[Start of Attachment]
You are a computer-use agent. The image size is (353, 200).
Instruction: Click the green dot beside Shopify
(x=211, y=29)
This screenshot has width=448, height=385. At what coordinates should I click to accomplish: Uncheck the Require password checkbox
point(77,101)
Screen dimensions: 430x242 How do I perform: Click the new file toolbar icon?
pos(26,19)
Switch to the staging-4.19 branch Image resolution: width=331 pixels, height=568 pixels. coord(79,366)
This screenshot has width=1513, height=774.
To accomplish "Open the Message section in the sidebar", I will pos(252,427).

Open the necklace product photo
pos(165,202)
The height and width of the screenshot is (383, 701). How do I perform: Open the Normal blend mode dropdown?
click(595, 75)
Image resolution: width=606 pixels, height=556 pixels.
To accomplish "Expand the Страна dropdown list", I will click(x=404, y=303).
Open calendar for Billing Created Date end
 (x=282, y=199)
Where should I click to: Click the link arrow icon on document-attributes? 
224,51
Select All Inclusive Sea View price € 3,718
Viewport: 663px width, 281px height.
[End of Attachment]
Exercise goal
Using the same words as the original, repeat the records above.

Finished task
You are a computer-use agent. The image size is (353, 200).
Instruction: Click the green dot beside Shopify
(x=211, y=29)
This screenshot has width=448, height=385. At what coordinates should I click to accomplish: Uncheck the Require password checkbox
point(77,101)
Screen dimensions: 430x242 How do I perform: Click the new file toolbar icon?
pos(26,19)
Switch to the staging-4.19 branch Image resolution: width=331 pixels, height=568 pixels. coord(79,366)
This screenshot has width=1513, height=774.
To accomplish "Open the Message section in the sidebar", I will pos(252,427).

Open the necklace product photo
pos(165,202)
The height and width of the screenshot is (383, 701). How do I perform: Open the Normal blend mode dropdown?
click(595, 75)
Image resolution: width=606 pixels, height=556 pixels.
To accomplish "Expand the Страна dropdown list", I will click(x=404, y=303).
Open calendar for Billing Created Date end
 (x=282, y=199)
Where should I click to: Click the link arrow icon on document-attributes? 
224,51
Select All Inclusive Sea View price € 3,718
Viewport: 663px width, 281px height.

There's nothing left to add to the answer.